> **Problem**: Print each entry below precisely as it reads.

> **Dataset entries**:
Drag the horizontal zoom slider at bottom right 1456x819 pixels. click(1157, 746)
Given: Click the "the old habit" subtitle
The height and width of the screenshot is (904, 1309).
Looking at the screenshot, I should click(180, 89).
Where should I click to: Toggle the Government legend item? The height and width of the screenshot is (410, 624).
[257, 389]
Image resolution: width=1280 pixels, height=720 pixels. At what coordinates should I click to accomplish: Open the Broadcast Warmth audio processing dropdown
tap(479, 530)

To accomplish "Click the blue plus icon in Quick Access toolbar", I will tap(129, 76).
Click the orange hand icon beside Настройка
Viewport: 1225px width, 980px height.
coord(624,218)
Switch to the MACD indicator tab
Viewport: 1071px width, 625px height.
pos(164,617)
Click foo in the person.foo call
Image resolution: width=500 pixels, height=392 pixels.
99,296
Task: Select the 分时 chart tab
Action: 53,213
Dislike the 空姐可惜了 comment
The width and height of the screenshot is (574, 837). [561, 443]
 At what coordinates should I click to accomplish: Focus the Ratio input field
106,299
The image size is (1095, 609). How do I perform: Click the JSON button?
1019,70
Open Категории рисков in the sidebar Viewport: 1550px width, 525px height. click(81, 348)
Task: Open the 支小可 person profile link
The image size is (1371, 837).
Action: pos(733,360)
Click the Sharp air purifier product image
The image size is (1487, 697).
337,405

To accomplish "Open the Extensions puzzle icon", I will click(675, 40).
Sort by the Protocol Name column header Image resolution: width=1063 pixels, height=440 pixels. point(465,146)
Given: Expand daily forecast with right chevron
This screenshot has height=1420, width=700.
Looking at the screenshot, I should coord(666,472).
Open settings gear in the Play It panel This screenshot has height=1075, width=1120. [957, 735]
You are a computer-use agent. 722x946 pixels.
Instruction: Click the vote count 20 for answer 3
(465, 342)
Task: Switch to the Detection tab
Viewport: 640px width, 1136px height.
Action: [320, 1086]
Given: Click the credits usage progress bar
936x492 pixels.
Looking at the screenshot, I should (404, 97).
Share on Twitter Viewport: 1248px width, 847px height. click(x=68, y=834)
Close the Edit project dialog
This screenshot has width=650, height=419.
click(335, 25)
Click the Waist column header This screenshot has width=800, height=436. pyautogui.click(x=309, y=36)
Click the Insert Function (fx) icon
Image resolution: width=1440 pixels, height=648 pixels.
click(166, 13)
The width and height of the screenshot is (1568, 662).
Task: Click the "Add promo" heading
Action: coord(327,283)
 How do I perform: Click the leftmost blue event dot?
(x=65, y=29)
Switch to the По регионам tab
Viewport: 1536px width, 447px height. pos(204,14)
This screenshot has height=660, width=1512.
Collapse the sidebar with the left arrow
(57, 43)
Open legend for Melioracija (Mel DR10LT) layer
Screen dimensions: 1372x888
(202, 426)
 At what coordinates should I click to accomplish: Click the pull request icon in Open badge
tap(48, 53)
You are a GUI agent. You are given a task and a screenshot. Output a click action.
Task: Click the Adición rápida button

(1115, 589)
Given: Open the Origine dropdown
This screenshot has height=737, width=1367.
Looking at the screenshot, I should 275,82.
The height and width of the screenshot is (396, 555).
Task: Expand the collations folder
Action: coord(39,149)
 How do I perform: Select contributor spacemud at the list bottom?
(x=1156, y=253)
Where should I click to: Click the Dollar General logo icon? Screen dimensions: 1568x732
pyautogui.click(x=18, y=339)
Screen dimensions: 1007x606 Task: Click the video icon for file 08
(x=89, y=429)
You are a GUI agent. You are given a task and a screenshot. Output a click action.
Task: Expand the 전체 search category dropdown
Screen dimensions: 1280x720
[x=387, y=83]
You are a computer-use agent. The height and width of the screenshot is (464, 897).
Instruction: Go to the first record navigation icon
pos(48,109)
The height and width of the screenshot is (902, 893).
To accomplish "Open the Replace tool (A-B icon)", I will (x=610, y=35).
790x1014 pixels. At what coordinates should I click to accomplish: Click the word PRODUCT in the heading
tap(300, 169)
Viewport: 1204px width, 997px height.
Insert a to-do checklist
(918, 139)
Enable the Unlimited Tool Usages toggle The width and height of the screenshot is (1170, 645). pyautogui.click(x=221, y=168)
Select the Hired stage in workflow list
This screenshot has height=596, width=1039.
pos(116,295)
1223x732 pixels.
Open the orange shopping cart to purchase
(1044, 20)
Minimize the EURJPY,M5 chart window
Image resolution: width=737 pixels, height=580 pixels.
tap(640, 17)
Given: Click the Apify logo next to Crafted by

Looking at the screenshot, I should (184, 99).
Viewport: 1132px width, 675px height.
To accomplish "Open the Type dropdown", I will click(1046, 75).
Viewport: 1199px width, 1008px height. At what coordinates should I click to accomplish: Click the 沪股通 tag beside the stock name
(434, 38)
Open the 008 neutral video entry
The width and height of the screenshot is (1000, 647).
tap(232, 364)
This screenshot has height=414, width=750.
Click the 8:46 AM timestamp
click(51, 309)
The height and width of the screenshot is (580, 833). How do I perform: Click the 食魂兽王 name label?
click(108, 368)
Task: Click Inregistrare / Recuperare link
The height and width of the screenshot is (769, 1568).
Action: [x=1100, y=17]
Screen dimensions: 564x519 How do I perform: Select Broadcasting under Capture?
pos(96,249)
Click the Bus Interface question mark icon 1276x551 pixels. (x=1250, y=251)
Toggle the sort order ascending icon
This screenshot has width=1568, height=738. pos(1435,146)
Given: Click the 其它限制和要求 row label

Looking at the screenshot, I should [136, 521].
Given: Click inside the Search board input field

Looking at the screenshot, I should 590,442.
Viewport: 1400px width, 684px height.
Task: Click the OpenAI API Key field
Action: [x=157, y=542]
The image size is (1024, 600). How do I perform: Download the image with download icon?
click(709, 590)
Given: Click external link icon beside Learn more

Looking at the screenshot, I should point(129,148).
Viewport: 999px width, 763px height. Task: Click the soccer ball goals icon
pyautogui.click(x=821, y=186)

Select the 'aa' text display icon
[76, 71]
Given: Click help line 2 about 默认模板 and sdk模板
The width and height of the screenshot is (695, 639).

> **Response area**:
Drag the horizontal zoom slider at bottom right 1456x819 pixels. click(1157, 746)
Given: Click the "the old habit" subtitle
The height and width of the screenshot is (904, 1309).
Looking at the screenshot, I should click(180, 89).
Where should I click to: Toggle the Government legend item? The height and width of the screenshot is (410, 624).
[257, 389]
Image resolution: width=1280 pixels, height=720 pixels. At what coordinates should I click to accomplish: Open the Broadcast Warmth audio processing dropdown
tap(479, 530)

To accomplish "Click the blue plus icon in Quick Access toolbar", I will tap(129, 76).
Click the orange hand icon beside Настройка
Viewport: 1225px width, 980px height.
coord(624,218)
Switch to the MACD indicator tab
Viewport: 1071px width, 625px height.
pos(164,617)
Click foo in the person.foo call
Image resolution: width=500 pixels, height=392 pixels.
99,296
Task: Select the 分时 chart tab
Action: 53,213
Dislike the 空姐可惜了 comment
The width and height of the screenshot is (574, 837). [561, 443]
 At what coordinates should I click to accomplish: Focus the Ratio input field
106,299
The image size is (1095, 609). How do I perform: Click the JSON button?
1019,70
Open Категории рисков in the sidebar Viewport: 1550px width, 525px height. click(81, 348)
Task: Open the 支小可 person profile link
The image size is (1371, 837).
Action: pos(733,360)
Click the Sharp air purifier product image
The image size is (1487, 697).
337,405

To accomplish "Open the Extensions puzzle icon", I will click(675, 40).
Sort by the Protocol Name column header Image resolution: width=1063 pixels, height=440 pixels. point(465,146)
Given: Expand daily forecast with right chevron
This screenshot has height=1420, width=700.
Looking at the screenshot, I should coord(666,472).
Open settings gear in the Play It panel This screenshot has height=1075, width=1120. [957, 735]
You are a computer-use agent. 722x946 pixels.
Instruction: Click the vote count 20 for answer 3
(465, 342)
Task: Switch to the Detection tab
Viewport: 640px width, 1136px height.
Action: [320, 1086]
Given: Click the credits usage progress bar
936x492 pixels.
Looking at the screenshot, I should (404, 97).
Share on Twitter Viewport: 1248px width, 847px height. click(x=68, y=834)
Close the Edit project dialog
This screenshot has width=650, height=419.
click(335, 25)
Click the Waist column header This screenshot has width=800, height=436. pyautogui.click(x=309, y=36)
Click the Insert Function (fx) icon
Image resolution: width=1440 pixels, height=648 pixels.
click(166, 13)
The width and height of the screenshot is (1568, 662).
Task: Click the "Add promo" heading
Action: coord(327,283)
 How do I perform: Click the leftmost blue event dot?
(x=65, y=29)
Switch to the По регионам tab
Viewport: 1536px width, 447px height. pos(204,14)
This screenshot has height=660, width=1512.
Collapse the sidebar with the left arrow
(57, 43)
Open legend for Melioracija (Mel DR10LT) layer
Screen dimensions: 1372x888
(202, 426)
 At what coordinates should I click to accomplish: Click the pull request icon in Open badge
tap(48, 53)
You are a GUI agent. You are given a task and a screenshot. Output a click action.
Task: Click the Adición rápida button

(1115, 589)
Given: Open the Origine dropdown
This screenshot has height=737, width=1367.
Looking at the screenshot, I should 275,82.
The height and width of the screenshot is (396, 555).
Task: Expand the collations folder
Action: coord(39,149)
 How do I perform: Select contributor spacemud at the list bottom?
(x=1156, y=253)
Where should I click to: Click the Dollar General logo icon? Screen dimensions: 1568x732
pyautogui.click(x=18, y=339)
Screen dimensions: 1007x606 Task: Click the video icon for file 08
(x=89, y=429)
You are a GUI agent. You are given a task and a screenshot. Output a click action.
Task: Expand the 전체 search category dropdown
Screen dimensions: 1280x720
[x=387, y=83]
You are a computer-use agent. The height and width of the screenshot is (464, 897).
Instruction: Go to the first record navigation icon
pos(48,109)
The height and width of the screenshot is (902, 893).
To accomplish "Open the Replace tool (A-B icon)", I will (x=610, y=35).
790x1014 pixels. At what coordinates should I click to accomplish: Click the word PRODUCT in the heading
tap(300, 169)
Viewport: 1204px width, 997px height.
Insert a to-do checklist
(918, 139)
Enable the Unlimited Tool Usages toggle The width and height of the screenshot is (1170, 645). pyautogui.click(x=221, y=168)
Select the Hired stage in workflow list
This screenshot has height=596, width=1039.
pos(116,295)
1223x732 pixels.
Open the orange shopping cart to purchase
(1044, 20)
Minimize the EURJPY,M5 chart window
Image resolution: width=737 pixels, height=580 pixels.
tap(640, 17)
Given: Click the Apify logo next to Crafted by

Looking at the screenshot, I should (184, 99).
Viewport: 1132px width, 675px height.
To accomplish "Open the Type dropdown", I will click(1046, 75).
Viewport: 1199px width, 1008px height. At what coordinates should I click to accomplish: Click the 沪股通 tag beside the stock name
(434, 38)
Open the 008 neutral video entry
The width and height of the screenshot is (1000, 647).
tap(232, 364)
This screenshot has height=414, width=750.
Click the 8:46 AM timestamp
click(51, 309)
The height and width of the screenshot is (580, 833). How do I perform: Click the 食魂兽王 name label?
click(108, 368)
Task: Click Inregistrare / Recuperare link
The height and width of the screenshot is (769, 1568).
Action: [x=1100, y=17]
Screen dimensions: 564x519 How do I perform: Select Broadcasting under Capture?
pos(96,249)
Click the Bus Interface question mark icon 1276x551 pixels. (x=1250, y=251)
Toggle the sort order ascending icon
This screenshot has width=1568, height=738. pos(1435,146)
Given: Click the 其它限制和要求 row label

Looking at the screenshot, I should [136, 521].
Given: Click inside the Search board input field

Looking at the screenshot, I should 590,442.
Viewport: 1400px width, 684px height.
Task: Click the OpenAI API Key field
Action: [x=157, y=542]
The image size is (1024, 600). How do I perform: Download the image with download icon?
click(709, 590)
Given: Click external link icon beside Learn more

Looking at the screenshot, I should point(129,148).
Viewport: 999px width, 763px height. Task: Click the soccer ball goals icon
pyautogui.click(x=821, y=186)

Select the 'aa' text display icon
[76, 71]
Given: Click help line 2 about 默认模板 and sdk模板
The width and height of the screenshot is (695, 639).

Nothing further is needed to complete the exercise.